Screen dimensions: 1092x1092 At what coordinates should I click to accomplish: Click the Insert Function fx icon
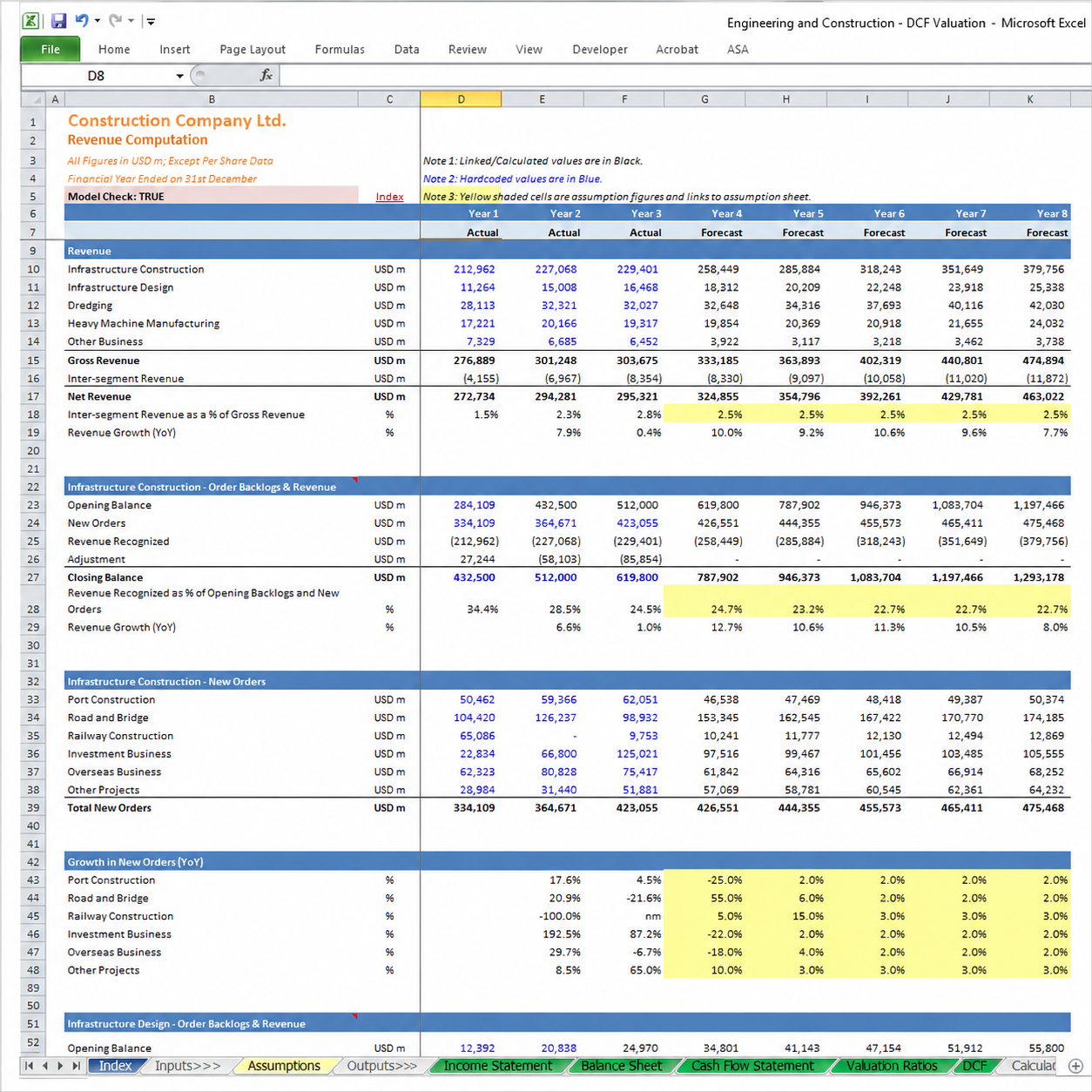click(x=266, y=76)
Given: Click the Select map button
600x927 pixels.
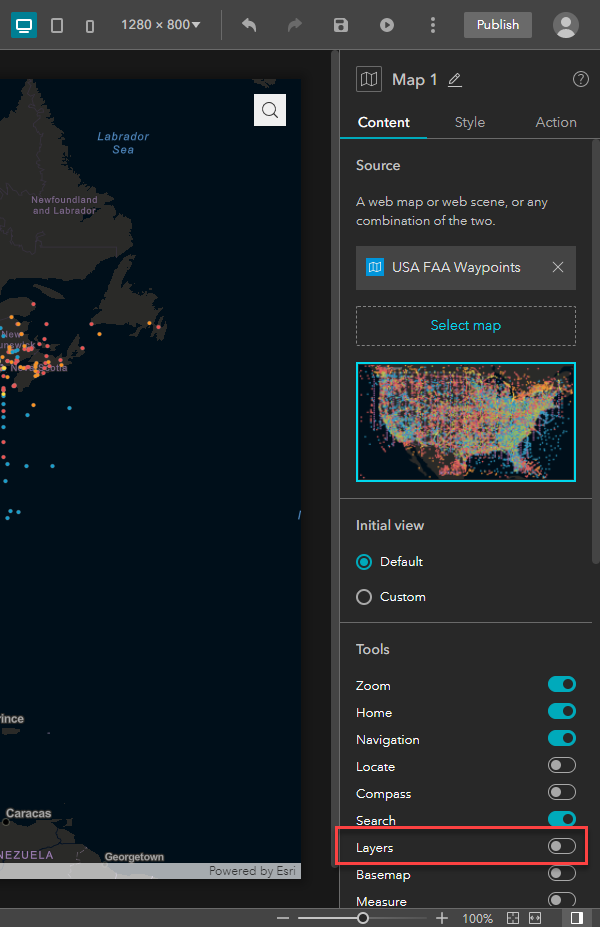Looking at the screenshot, I should 465,325.
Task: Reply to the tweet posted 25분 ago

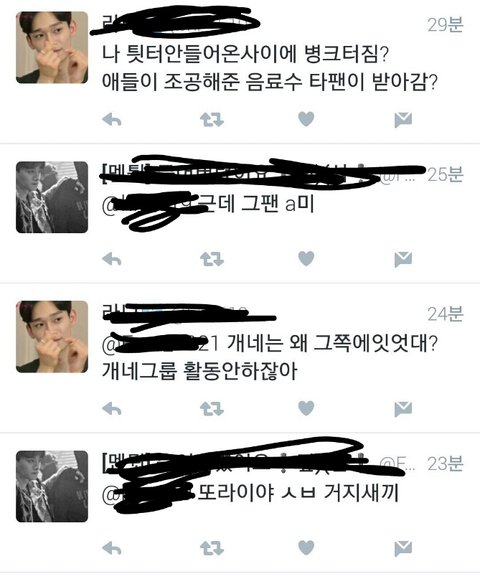Action: coord(112,259)
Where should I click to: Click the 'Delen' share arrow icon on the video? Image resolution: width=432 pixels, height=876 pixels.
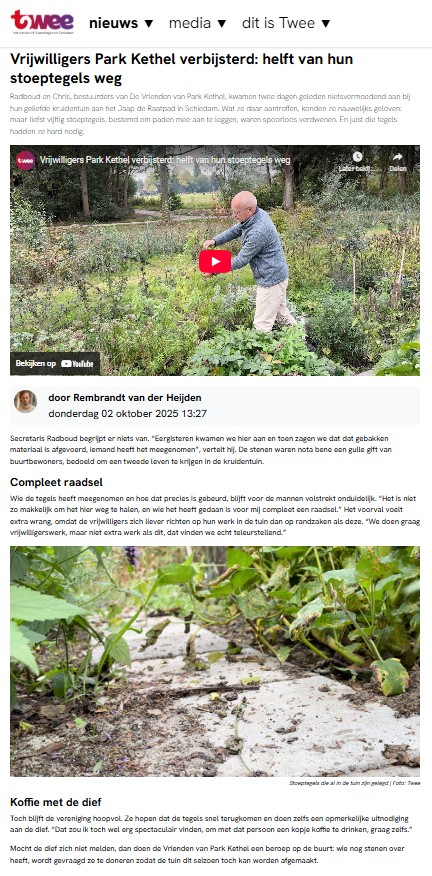(x=398, y=156)
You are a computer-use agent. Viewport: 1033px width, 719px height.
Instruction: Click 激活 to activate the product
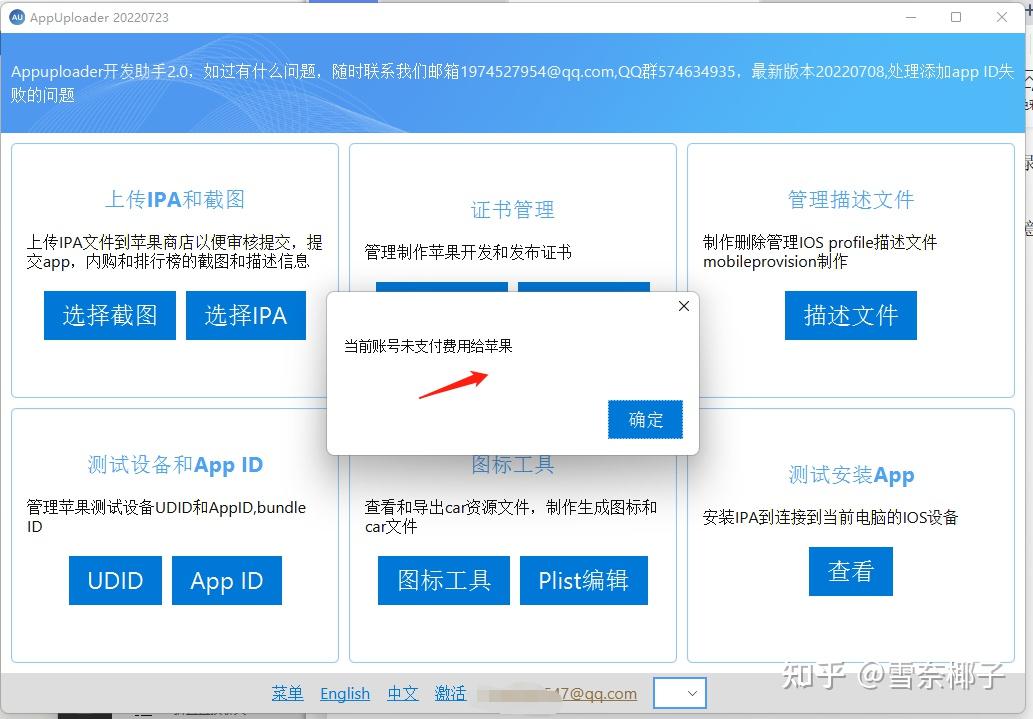[450, 693]
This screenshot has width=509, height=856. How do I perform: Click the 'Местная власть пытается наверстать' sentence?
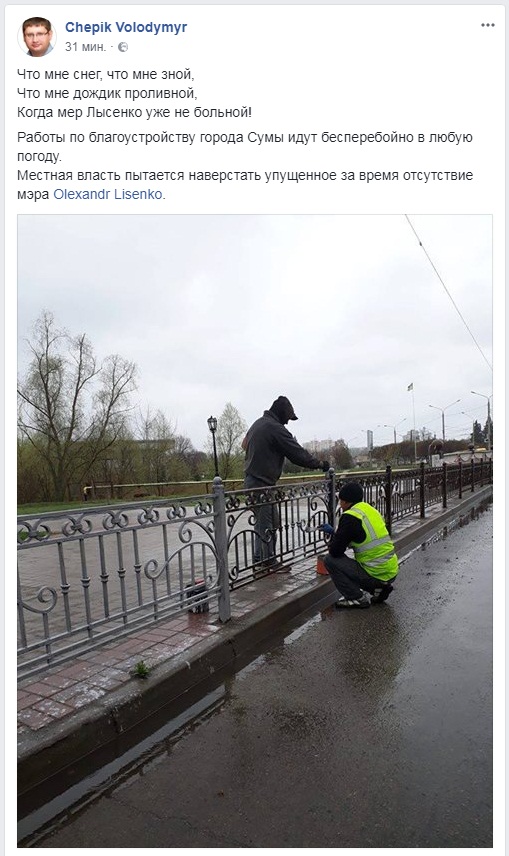coord(245,185)
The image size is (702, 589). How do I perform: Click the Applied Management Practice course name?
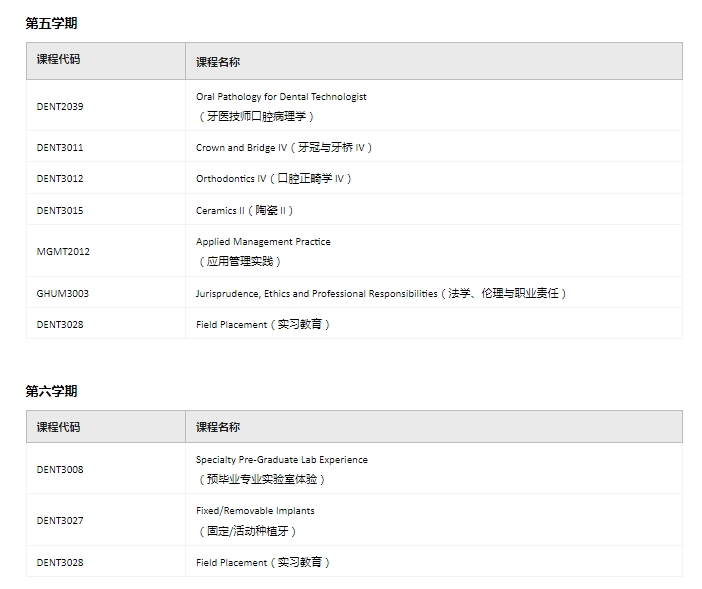click(x=263, y=242)
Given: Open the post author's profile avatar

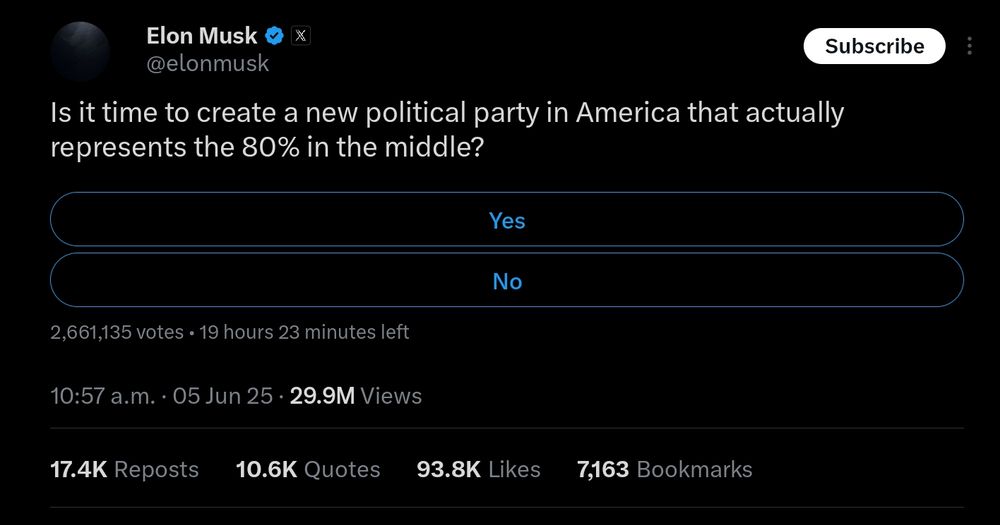Looking at the screenshot, I should coord(80,51).
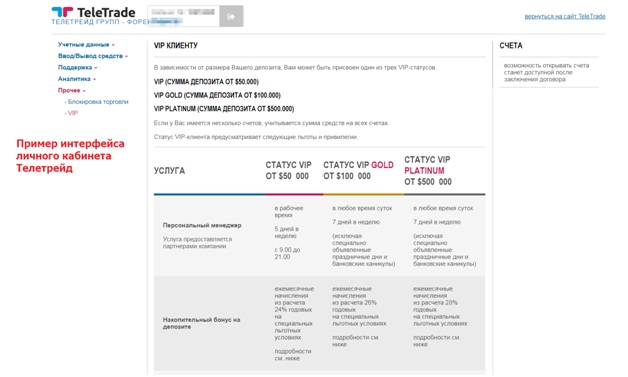628x377 pixels.
Task: Select the СТАТУС VIP PLATINUM column header
Action: [x=428, y=171]
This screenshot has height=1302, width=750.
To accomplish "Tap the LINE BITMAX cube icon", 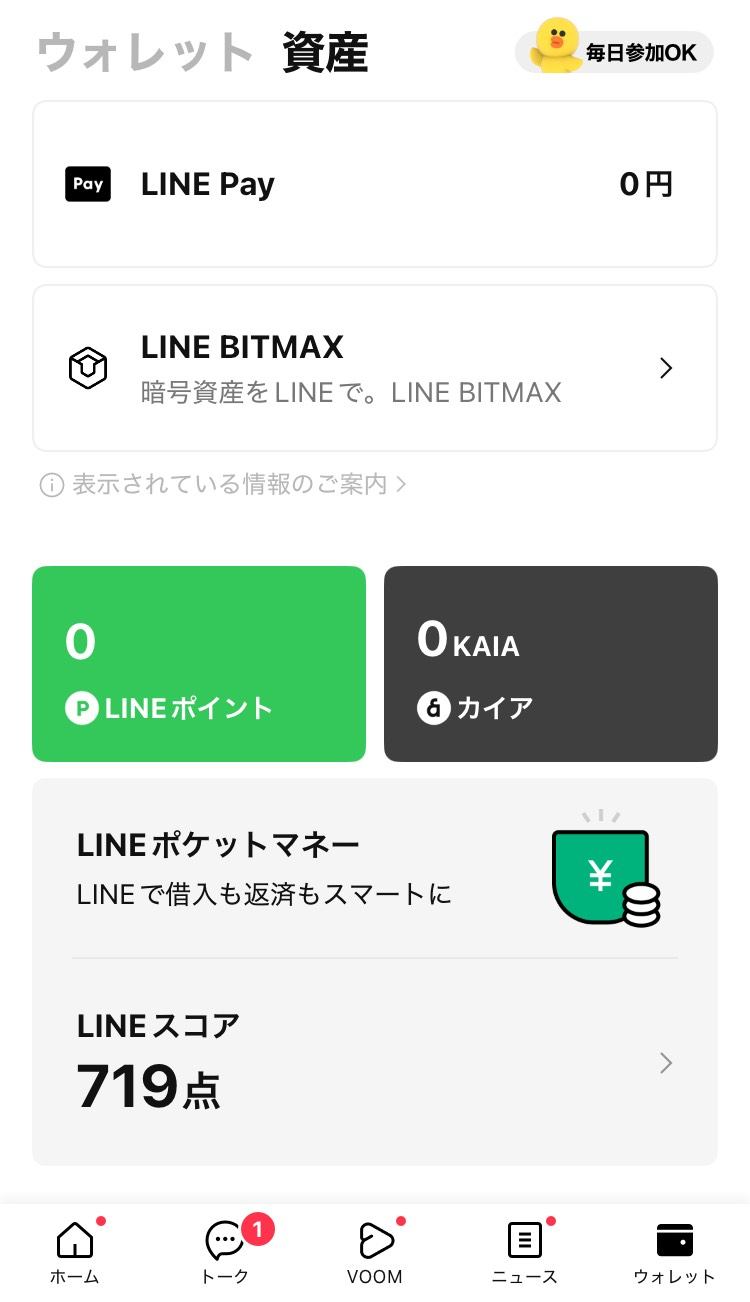I will pos(88,368).
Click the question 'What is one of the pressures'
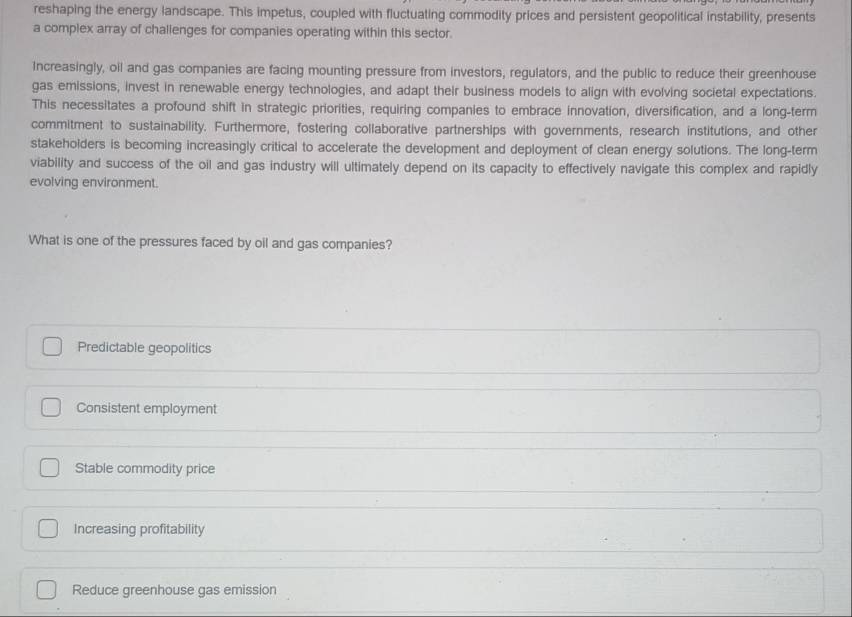 point(210,242)
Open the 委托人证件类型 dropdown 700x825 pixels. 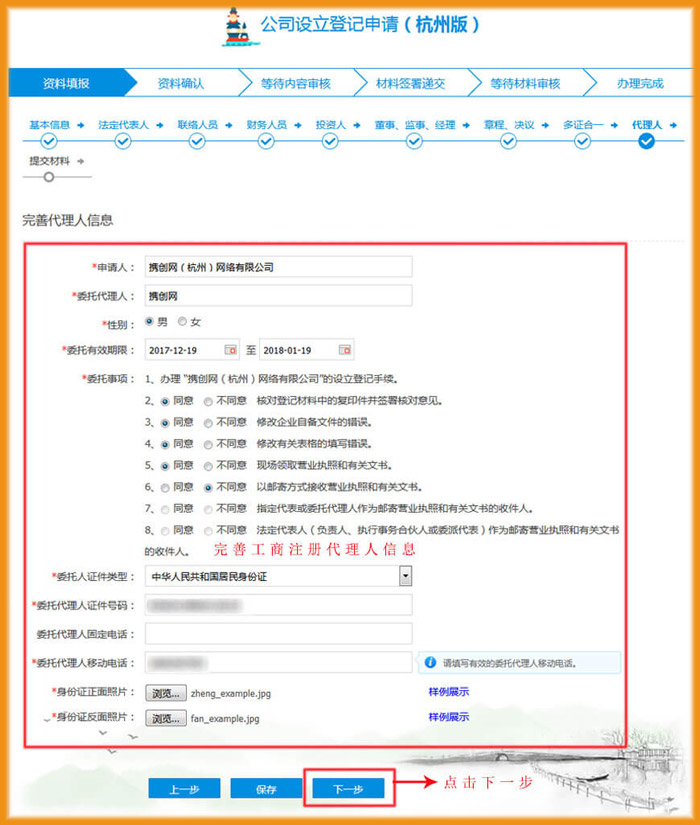[x=405, y=576]
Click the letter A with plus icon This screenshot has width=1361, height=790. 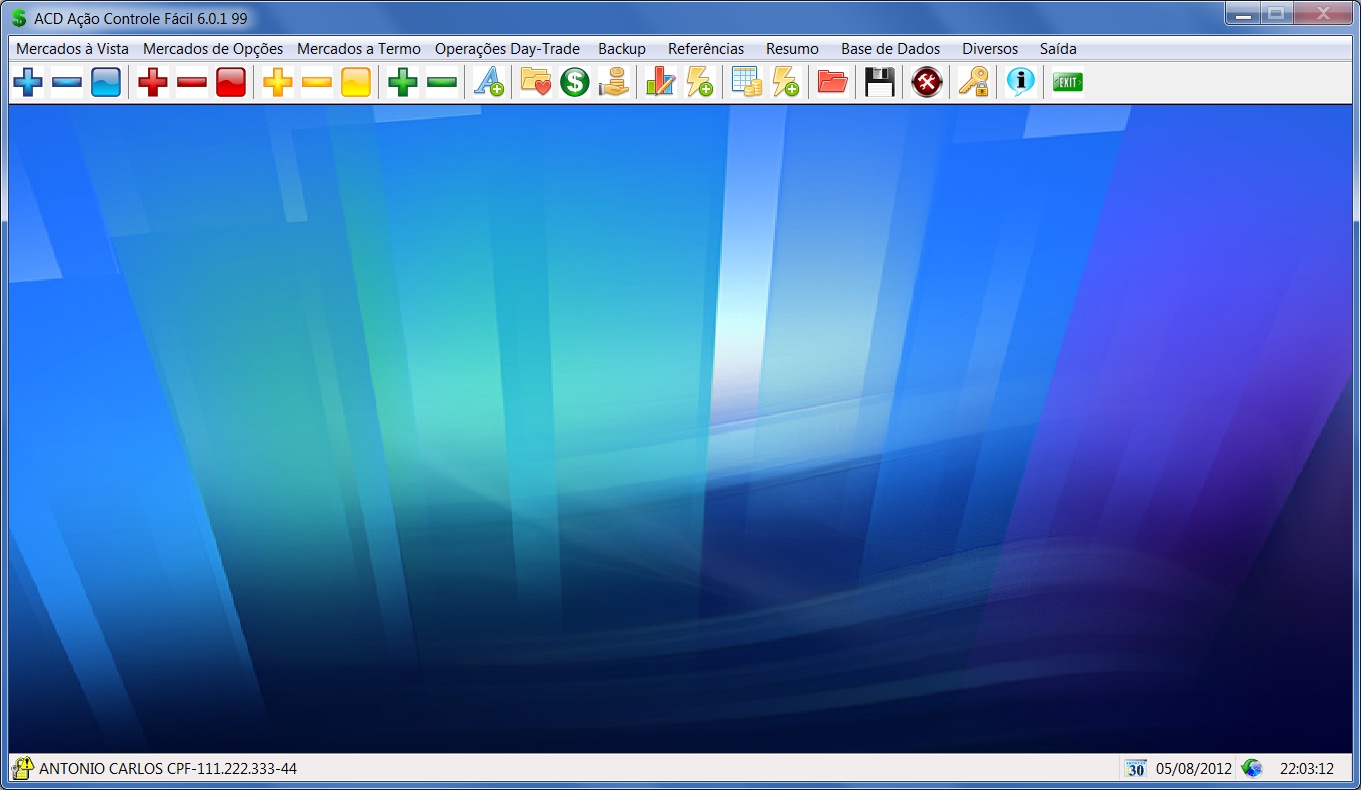(x=488, y=82)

* * * *

- **ASSIGNMENT**: Copy everything above from the line holding "Given: Open the post author's profile avatar" down to the line holding "This screenshot has height=1302, width=750.", both ends included, exactly as it stands and without the pictures.

- **COMPLETED TASK**:
Given: Open the post author's profile avatar

Looking at the screenshot, I should coord(80,51).
628x377 pixels.
Task: Select the СТАТУС VIP PLATINUM column header
Action: [x=428, y=171]
This screenshot has height=1302, width=750.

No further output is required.